Anta 3 das Casas do Canal

Do grego Mega (Grande) e Lithos (Pedra), o Megalitismo é a primeira grande manifestação de um espaço funerário demarcado. Um fenómeno que abrange várias tipologias (antas, cistas, tholoi de alvenaria, aproveitamento de grutas naturais), surge no contexto da transição do Neolítico Antigo para o Neolítico Médio (meados do 5º milénio a. C.) na Europa.

Só inserido no denominado processo de Neolitização é que o Megalitismo ganha sentido, na passagem das sociedades de economia recolectora e nómada para uma economia produtora e sedentária.

Na Península Ibérica, a cultura megalítica afirmou-se de forma clara e efectiva, a julgar pela quantidade e qualidade de monumentos, sendo o Norte e o Centro Alentejano a zona de maior concentração.

Em Estremoz as antas mais antigas pertencem ao período do Neolítico Médio/Final, com sepulcros já com corredor e de monumentalidade acentuada.
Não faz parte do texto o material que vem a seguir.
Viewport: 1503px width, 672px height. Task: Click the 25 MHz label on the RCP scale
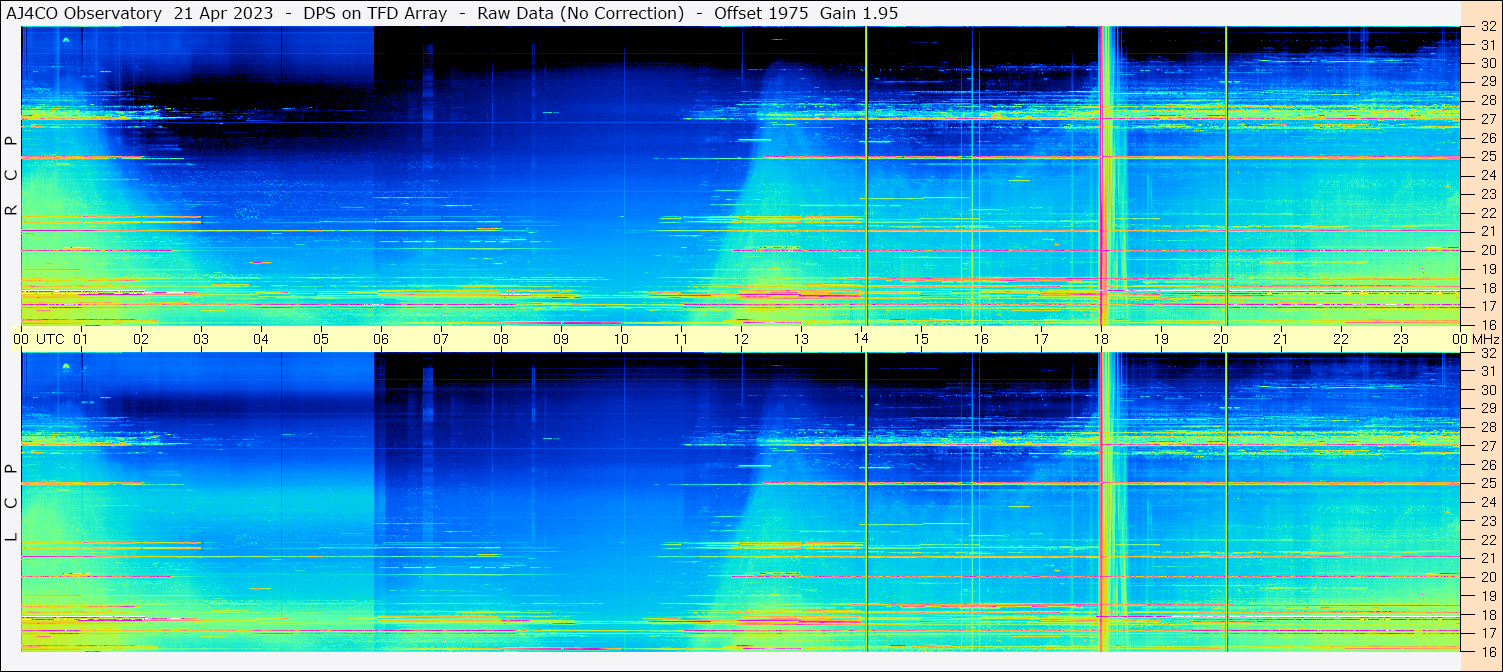pos(1488,157)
Os maiores núcleos são a zona norte da Serra d'Ossa e a freguesia de São Bento do Cortiço.

Implantada na margem Sul da Ribeira do Canal, a Sudoeste do Foro do Cuco e junto de uma fonte, a anta 3 das Casas do Canal apresenta ainda 7 esteios visíveis e uma particularidade no esteio de cabeceira pois apresenta uma perfuração circular.

Não foi intervencionada nem identificado qualquer material.